The spectators watch Ingrid Klimke with attention at the world’s largest horse show. The world-class rider experiences a special premiere. There are four firsts in show jumping.

Last rider André Thieme didn’t have to compete in the second lap, he was allowed to celebrate without further riding. The German team won the traditional CHIO show-jumping with confidence and celebrated on the warm-up arena.

Led by the European champion from Plau am See, the national team won in Aachen under floodlights. “It’s super pleasant,” commented the happily grinning Thieme: “I could get used to it.”

The quartet around the 2021 European Championship winner with his mare Chakaria won ahead of Belgium and Great Britain in pouring rain. “It was a real team effort and that’s very important,” commented national coach Otto Becker. “They delivered – and that makes me all the happier.”

With a flawless first lap, last rider Thieme gave the team security. “I wasn’t sure, she’s never been to Aachen,” he said. “She’s just the way she is, she’s a fighter – and she fights for me,” enthused the rider from Mecklenburg-Western Pomerania.

“Just a great feeling”

The host quartet also included Christian Kukuk (Riesenbeck) with Mumbai, Janne Friederike Meyer-Zimmermann (Pinneberg) with Messi and Belgium-based Jana Wargers with Limbridge.
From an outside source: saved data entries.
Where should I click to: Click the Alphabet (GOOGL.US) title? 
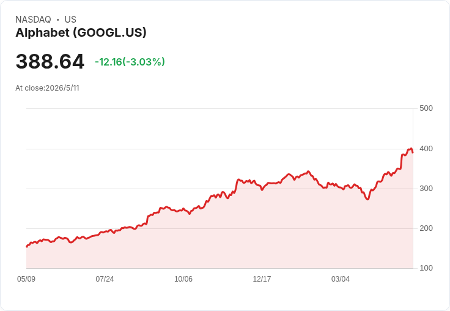(81, 33)
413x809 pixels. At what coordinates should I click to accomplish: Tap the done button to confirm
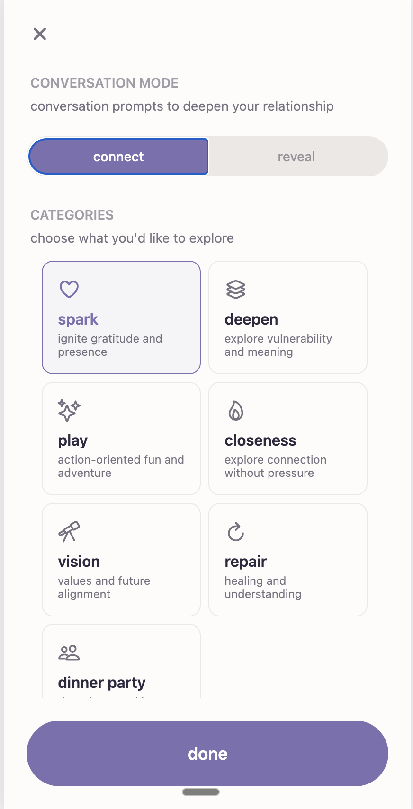(x=207, y=753)
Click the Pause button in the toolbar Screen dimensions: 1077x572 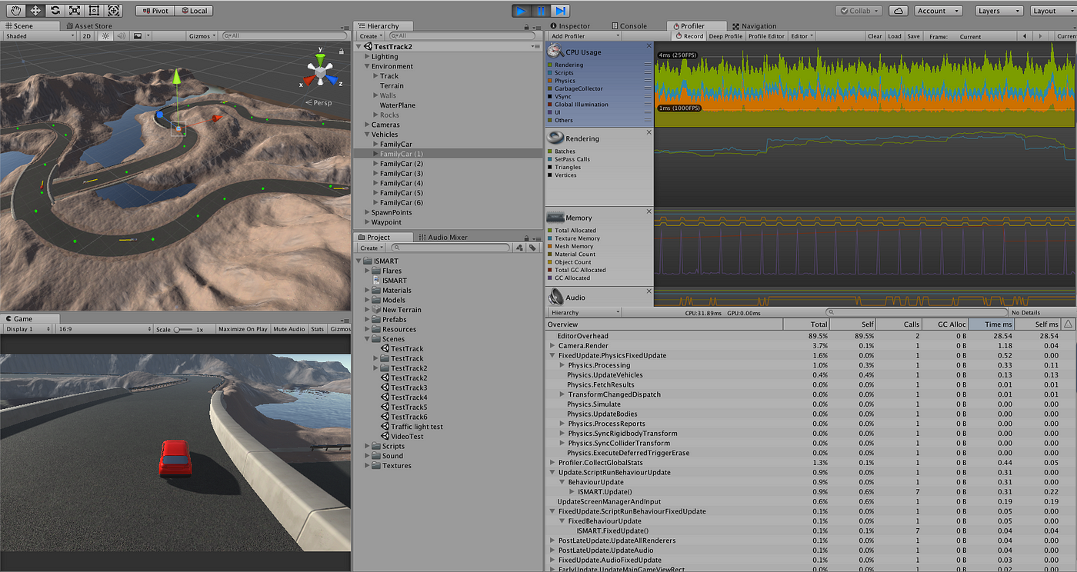[542, 11]
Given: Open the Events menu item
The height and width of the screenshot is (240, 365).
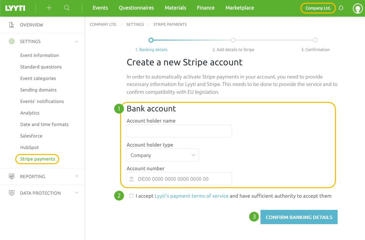Looking at the screenshot, I should coord(100,7).
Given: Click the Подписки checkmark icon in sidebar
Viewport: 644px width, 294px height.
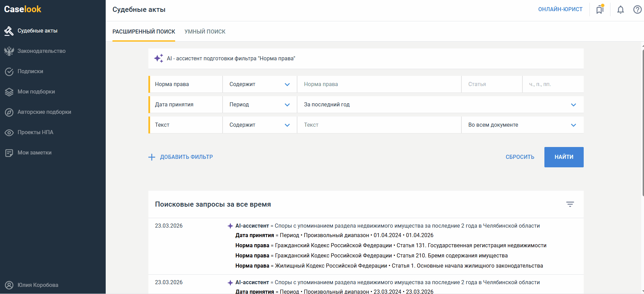Looking at the screenshot, I should (9, 71).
All four couples rode in the CHIO team for the first time. Last year, the host team took sixth place.

Christian Kukuk’s appearance in the first round was unfortunate. The rider from Riesenbeck conceded eight penalty points with Mumbai round and delivered the discarded result. Things went better in the second round, Kukuk and his stallion stayed clear. “In the second round it was just a great feeling,” commented the rider: “We fought back.”

The performance of the two women in the team was also impressive. Janne Friederike Meyer-Zimmermann from Pinneberg with Messi and Jana Wargers, who lives in Bocholt, Belgium, with Limbridge remained undefeated in the first round. In the second, Wargers had a knockdown after her horse lost a horseshoe on the course. “I saw the iron fly,” Wargers said. Meyer-Zimmermann even rode flawlessly the second time.

For national coach Otto Becker, the jumping, which was endowed with one million euros, was “an endurance test with a view to the World Cup”. Other candidates for the World Championships in August in Herning, Denmark, are Marcus Ehning from Borken, Christian Ahlmann (Marl) and Daniel Deußer, who also lives in Belgium.

“Satisfied with the horse, not with the rider”

Ingrid Klimke had previously experienced a botched premiere. At her first ride in the German national dressage team, she started with unexpected and unusual mistakes. The most successful eventing rider in the world rode into the arena too late with Franziskus and once in the wrong direction at the beginning of the Grand Prix. Klimke admitted self-critically: “I’m satisfied with the horse, but not with the rider.”

The eagerly awaited debut of the 54-year-old rider from Münster in two CHIO national teams, eventing and dressage, started with mishaps and a “bucking” Franziskus. The rider from Münster, who was decorated with a total of ten gold medals in eventing at European Championships, World Championships and the Olympics, then rode her dressage debut in the national team properly to the end.

After the Grand Prix and before the Special on Saturday, the German dressage team is in second place in the Nations Cup. Denmark leads by 229.740 percentage points ahead of the host team (228.499) and the Netherlands (219.608). Klimke’s rating was the discarded result for Germany, since only the three best results from each team are included.